INF: Managed Range Identities in Merge Replication (322910)

MORE INFORMATION

Identity Columns in Merge Replication

The goal in replicating identity values is to use an incrementing technique so that inserts performed at different servers will not use the same incremental values. Because merge replication must handle servers that are disconnected and that cannot communicate with each other, it cannot coordinate each insert to use the next available ID value across both copies of the table.

Ranged Identities

The solution merge replication uses is "ranged identities", in which each published article is assigned a range of identity values. The identity values in each table start at the minimum value of the range, and increment to the maximum value of the range. For example, range assignments might be defined as batches of 100:

                   Range      Range
Server             Minimum    Maximum
------------------ ---------- ---------- 
Publisher                 1      100
Subscriber1             101      200
Subscriber2             201      300

To implement these ranges, the seed property for the identity column in each table is set to the minimum value of the range, which "seeds" the incremental values to start at the low end of the range. To control the high end of the range, a CHECK constraint is used to prevent the identity column values from falling outside the range. For example, a Publisher table might be defined as:

CREATE TABLE id_table
(
     ID int identity (1,1) not for replication primary key,
     CONSTRAINT id_range_check CHECK (ID BETWEEN 1 AND 100)
)

The Subscriber1 table would be:

CREATE TABLE id_table
(
     ID int identity (101,1) not for replication primary key,
     CONSTRAINT id_range_check CHECK (ID BETWEEN 101 AND 200)
)

The Subscriber2 table would be:

CREATE TABLE id_table
(
     ID int identity (201,1) not for replication primary key,
     CONSTRAINT id_range_check CHECK (ID BETWEEN 201 AND 300)
)

Allocating New Ranges

Using the table definitions that are earlier in this article, each Subscriber can successfully insert 100 rows, and that newly-inserted data can then be safely replicated to the other Subscriber (or Publisher) databases without error or without unique index violations. However, after the one-hundredth row, inserts start to fail with messages that indicate the Subscriber-side identity range has filled up:

Server: Msg 548, Level 16, State 2, Line 1

The identity range managed by replication is full and must be updated by a replication agent. The INSERT conflict occurred in database 'dbGeneralMergeSub', table 't1', column 'c1'. Sp_adjustpublisheridentityrange can be called to get a new identity range.

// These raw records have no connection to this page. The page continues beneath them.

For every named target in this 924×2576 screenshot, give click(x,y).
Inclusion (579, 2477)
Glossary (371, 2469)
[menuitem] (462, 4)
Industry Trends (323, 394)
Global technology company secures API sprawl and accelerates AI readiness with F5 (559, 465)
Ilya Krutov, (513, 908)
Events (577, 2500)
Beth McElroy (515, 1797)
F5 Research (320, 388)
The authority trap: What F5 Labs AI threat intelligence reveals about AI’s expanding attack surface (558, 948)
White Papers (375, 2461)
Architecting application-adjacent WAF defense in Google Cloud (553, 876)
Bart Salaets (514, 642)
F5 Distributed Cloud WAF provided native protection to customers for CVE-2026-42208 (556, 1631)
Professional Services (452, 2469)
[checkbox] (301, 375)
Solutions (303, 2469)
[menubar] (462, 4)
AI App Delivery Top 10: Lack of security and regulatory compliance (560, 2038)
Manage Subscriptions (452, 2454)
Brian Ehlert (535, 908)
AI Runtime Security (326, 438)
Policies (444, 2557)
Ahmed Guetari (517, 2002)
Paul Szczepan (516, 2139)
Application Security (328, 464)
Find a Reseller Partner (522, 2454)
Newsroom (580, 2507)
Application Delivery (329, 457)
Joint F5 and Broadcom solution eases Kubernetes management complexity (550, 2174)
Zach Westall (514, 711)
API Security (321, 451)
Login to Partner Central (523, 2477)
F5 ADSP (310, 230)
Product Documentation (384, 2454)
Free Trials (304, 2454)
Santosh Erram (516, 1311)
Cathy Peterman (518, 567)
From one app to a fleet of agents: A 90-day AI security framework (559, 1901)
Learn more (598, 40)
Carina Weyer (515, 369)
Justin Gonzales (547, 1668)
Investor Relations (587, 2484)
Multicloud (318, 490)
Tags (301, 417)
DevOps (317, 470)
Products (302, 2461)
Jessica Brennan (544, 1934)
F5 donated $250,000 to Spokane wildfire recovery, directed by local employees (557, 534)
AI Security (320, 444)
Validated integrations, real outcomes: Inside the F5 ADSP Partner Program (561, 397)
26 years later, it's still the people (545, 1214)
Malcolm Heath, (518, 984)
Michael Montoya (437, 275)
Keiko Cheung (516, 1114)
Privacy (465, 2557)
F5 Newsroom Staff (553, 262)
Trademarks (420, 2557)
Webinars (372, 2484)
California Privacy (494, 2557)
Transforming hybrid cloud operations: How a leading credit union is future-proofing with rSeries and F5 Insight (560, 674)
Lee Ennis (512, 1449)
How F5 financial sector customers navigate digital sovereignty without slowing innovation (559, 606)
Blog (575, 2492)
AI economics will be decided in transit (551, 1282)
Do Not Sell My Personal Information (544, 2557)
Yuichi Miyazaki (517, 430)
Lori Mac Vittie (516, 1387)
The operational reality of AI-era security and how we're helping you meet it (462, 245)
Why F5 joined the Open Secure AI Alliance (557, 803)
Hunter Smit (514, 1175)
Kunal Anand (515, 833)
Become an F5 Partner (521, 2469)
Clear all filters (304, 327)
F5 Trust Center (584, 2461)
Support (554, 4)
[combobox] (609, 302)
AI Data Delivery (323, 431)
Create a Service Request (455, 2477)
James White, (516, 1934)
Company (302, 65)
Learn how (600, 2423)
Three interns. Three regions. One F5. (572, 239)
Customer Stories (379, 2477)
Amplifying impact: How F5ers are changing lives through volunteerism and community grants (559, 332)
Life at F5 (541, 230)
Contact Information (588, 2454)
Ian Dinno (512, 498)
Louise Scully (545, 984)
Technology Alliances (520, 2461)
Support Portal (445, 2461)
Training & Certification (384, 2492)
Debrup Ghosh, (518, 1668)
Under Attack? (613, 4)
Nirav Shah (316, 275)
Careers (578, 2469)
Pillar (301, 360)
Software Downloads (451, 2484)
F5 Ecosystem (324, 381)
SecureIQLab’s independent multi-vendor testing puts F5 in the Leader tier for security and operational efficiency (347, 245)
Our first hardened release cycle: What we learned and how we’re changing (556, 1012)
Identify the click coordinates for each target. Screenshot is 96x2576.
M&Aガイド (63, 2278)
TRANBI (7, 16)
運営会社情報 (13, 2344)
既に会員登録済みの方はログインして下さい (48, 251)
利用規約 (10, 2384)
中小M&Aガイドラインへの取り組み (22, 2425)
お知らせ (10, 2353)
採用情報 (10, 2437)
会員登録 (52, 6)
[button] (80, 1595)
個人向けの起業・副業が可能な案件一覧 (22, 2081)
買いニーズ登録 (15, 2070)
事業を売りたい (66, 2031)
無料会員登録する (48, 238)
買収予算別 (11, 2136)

The statement has been terminated.

When the original identity range fills up, the replication agent must create a new range before allowing any more rows to be inserted into the table. Using the earlier example, the next available range is 301-400, and the following Transact-SQL code is used to implement the new range:

ALTER TABLE id_table DROP CONSTRAINT id_range_check

DBCC CHECKIDENT('id_table','reseed',301)

ALTER TABLE WITH NOCHECK id_table ADD CONSTRAINT id_range_check
CHECK (ID BETWEEN 301 and 400)

After this point, inserts are permitted in the table and they start to increment in the new range. Note that this code is for explanatory purposes only. Merge replication manages this process for you, and you cannot use this technique if the table is published for merge replication.

How to Implement Managed Range Identities with Merge Replication

While it is possible to implement ranged identities independent of merge replication, it can be very difficult to manage the range assignments and reallocate new ranges, especially if the servers do not have a reliable network link.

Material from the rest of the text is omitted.